*** Supplied records

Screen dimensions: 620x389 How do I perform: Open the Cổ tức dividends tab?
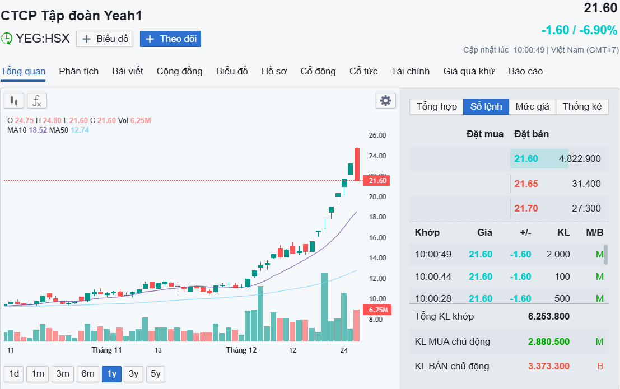tap(363, 71)
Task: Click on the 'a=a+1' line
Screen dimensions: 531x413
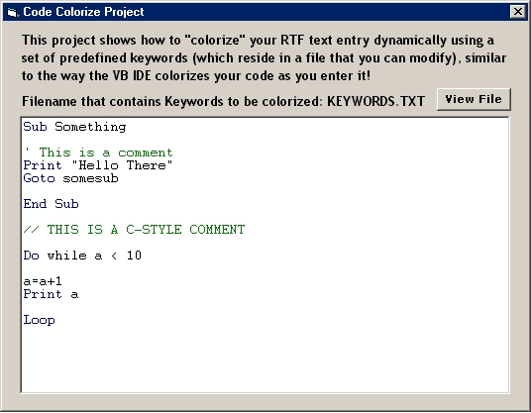Action: click(x=43, y=281)
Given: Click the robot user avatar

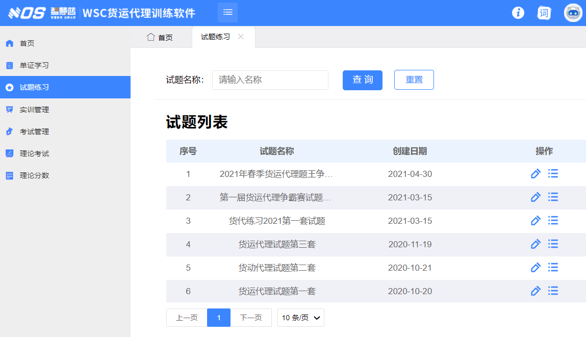Looking at the screenshot, I should [x=573, y=13].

******

A faithful copy of all the lines above is needed, with the pictures omitted.

Screen dimensions: 620x389 How do I perform: Open the Cổ tức dividends tab?
tap(363, 71)
Task: Click on the 'a=a+1' line
Screen dimensions: 531x413
Action: click(x=43, y=281)
Given: Click the robot user avatar

Looking at the screenshot, I should [x=573, y=13].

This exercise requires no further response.